**REQUESTS:**
• a. In the passage on evangelization, what does the writer say is often needed besides a new evangelization?
• b. Pick up the passage on evangelization after its final sentence and carry it on.

**EXTRACT:**
The Centrality of Worship
I therefore believe that throughout Europe, and likewise in France, Spain and elsewhere, we should give serious thought as to how to achieve a true evangelization in this day and age, not only a new evangelization, but often a true and proper first evangelization.
People do not know God, they do not know Christ. There is a new form of paganism and it is not enough for us to strive to preserve the existing flock, although this is very important: we must ask the important question: what really is life?
I believe we must all try together to find new ways of bringing the Gospel to the contemporary world, of proclaiming Christ anew and of implanting the faith.
This scene, that the World Youth Day is unfolding before us and that I have described with only a few brief comments, invites us to turn our gaze to the future. For the Church and especially for us Pastors, for parents and for educators, young people constitute a living appeal to faith.

Item coordinate data:
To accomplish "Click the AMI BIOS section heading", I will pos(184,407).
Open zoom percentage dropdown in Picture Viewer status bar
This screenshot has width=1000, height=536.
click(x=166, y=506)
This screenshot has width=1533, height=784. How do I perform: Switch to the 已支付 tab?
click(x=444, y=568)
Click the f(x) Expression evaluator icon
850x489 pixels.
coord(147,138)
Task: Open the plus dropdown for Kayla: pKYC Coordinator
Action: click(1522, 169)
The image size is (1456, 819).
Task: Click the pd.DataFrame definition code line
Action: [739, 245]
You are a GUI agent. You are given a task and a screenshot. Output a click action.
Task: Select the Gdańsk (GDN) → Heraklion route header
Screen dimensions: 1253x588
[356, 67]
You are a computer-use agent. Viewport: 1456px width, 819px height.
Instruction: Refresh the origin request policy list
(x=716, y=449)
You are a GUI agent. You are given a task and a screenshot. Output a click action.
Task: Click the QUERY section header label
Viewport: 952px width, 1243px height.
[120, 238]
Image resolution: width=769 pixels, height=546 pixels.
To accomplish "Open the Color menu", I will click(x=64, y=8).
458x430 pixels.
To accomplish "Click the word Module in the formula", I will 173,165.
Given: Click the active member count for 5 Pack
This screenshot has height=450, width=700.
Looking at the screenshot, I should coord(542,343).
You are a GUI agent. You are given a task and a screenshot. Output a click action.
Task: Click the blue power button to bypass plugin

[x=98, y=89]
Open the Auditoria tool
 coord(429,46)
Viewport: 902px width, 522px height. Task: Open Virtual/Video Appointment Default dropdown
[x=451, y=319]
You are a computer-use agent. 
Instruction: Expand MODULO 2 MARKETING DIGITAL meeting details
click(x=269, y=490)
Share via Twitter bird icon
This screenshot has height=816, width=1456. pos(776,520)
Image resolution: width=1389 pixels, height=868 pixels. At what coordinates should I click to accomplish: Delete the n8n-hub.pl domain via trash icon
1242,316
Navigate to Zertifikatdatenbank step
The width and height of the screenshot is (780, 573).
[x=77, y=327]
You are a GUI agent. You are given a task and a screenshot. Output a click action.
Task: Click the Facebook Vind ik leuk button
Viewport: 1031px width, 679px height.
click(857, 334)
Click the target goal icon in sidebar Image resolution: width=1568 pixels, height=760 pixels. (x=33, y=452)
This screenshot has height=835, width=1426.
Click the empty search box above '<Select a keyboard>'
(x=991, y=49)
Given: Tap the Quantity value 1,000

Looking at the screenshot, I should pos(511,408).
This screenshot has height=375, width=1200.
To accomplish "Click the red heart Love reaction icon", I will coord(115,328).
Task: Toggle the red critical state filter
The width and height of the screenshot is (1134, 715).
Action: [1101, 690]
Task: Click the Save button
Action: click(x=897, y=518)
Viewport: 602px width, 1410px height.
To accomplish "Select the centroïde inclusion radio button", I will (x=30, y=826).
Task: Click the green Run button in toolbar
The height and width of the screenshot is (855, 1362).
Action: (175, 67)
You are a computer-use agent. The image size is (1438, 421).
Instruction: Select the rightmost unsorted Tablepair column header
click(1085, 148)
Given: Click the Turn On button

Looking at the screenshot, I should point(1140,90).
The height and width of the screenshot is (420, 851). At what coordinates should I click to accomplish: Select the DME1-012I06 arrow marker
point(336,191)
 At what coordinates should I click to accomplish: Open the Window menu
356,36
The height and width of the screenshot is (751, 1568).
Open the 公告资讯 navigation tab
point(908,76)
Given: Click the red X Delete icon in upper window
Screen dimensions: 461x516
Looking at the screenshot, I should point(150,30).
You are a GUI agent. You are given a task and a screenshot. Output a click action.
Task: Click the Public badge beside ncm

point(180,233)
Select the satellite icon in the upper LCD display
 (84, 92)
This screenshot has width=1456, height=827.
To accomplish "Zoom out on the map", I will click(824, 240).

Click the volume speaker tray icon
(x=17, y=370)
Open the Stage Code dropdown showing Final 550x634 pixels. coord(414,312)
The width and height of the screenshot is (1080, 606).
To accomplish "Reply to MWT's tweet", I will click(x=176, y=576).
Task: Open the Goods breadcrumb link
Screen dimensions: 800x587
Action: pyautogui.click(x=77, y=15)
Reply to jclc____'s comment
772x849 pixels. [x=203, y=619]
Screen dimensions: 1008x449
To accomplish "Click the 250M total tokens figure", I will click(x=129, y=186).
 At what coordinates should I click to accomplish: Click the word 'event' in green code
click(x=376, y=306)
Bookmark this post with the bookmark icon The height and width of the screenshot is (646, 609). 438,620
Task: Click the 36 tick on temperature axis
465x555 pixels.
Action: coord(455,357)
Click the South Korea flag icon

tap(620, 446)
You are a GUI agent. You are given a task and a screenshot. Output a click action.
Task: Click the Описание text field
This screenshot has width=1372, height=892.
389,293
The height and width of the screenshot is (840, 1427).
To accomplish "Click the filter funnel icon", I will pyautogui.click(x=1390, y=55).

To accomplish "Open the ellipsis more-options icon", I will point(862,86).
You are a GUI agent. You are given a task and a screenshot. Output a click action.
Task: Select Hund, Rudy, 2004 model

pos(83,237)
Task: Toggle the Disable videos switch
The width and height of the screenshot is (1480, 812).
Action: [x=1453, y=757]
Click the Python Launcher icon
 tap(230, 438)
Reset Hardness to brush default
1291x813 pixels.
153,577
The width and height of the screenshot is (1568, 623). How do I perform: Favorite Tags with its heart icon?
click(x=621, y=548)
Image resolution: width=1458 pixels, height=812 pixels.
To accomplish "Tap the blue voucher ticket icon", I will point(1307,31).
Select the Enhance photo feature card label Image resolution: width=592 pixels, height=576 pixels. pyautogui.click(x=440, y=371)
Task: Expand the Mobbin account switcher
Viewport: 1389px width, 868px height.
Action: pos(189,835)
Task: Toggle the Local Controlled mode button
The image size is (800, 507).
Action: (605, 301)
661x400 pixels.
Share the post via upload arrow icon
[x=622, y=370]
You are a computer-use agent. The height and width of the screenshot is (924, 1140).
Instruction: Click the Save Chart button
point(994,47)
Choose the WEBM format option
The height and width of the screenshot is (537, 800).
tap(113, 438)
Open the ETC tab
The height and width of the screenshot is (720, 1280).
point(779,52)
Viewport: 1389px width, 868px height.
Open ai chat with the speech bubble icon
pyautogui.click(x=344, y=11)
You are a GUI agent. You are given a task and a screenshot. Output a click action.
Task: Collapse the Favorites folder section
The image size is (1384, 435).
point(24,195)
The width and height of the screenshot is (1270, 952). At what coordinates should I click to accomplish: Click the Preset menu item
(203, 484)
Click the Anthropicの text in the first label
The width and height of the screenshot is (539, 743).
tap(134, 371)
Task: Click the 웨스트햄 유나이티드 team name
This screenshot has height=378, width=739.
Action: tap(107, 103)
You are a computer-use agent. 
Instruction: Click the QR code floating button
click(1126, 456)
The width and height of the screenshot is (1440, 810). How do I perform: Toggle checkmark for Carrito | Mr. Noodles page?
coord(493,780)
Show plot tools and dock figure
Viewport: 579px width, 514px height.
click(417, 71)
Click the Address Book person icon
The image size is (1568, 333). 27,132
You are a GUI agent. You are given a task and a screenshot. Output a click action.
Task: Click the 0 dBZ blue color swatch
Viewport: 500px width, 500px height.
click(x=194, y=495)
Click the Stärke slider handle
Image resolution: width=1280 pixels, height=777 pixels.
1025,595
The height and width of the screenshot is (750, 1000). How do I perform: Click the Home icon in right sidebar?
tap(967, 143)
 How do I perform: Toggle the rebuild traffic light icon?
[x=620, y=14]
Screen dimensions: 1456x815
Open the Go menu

**ANSWERS TO EACH TASK:**
• a. A true and proper first evangelization.

• b.
I would like to say once again that in my opinion Pope John Paul II was tremendously inspired in choosing for this World Youth Day the motto: "We have come to worship him" (Mt 2: 2). We are often so oppressed, understandably oppressed, by the immense social needs of the world and by all the organizational and structural problems that exist that we set aside worship as something for later. Fr Delp once said that nothing is more important than worship. He said so in the context of his time, when it was evident that to destroy worship, destroyed man.
Nonetheless, in our new context in which worship, and thus also the face of human dignity, has been lost, it is once again up to us to understand the priority of worship. We must make youth, ourselves and our communities, aware of the fact that it is not a luxury of our confused epoch that we cannot permit ourselves but a priority. Wherever worship is no longer, wherever it is not a priority to pay honour to God, human realities can make no headway.
We must therefore endeavour to make the face of Christ visible, the face of the living God, so that like the Magi we may spontaneously fall to our knees and adore him. Two things certainly happened in the Magi: first they sought; then they found and worshipped him.
Today, many people are searching. We too are searching. Basically, in a different dialectic, both these things must always exist within us. We must respect each one's own search. We must sustain it and make them feel that faith is not merely a dogmatism complete in itself that puts an end to seeking, that extinguishes man's great thirst, but that it directs the great pilgrimage towards the infinite; we, as believers, are always simultaneously seekers and finders.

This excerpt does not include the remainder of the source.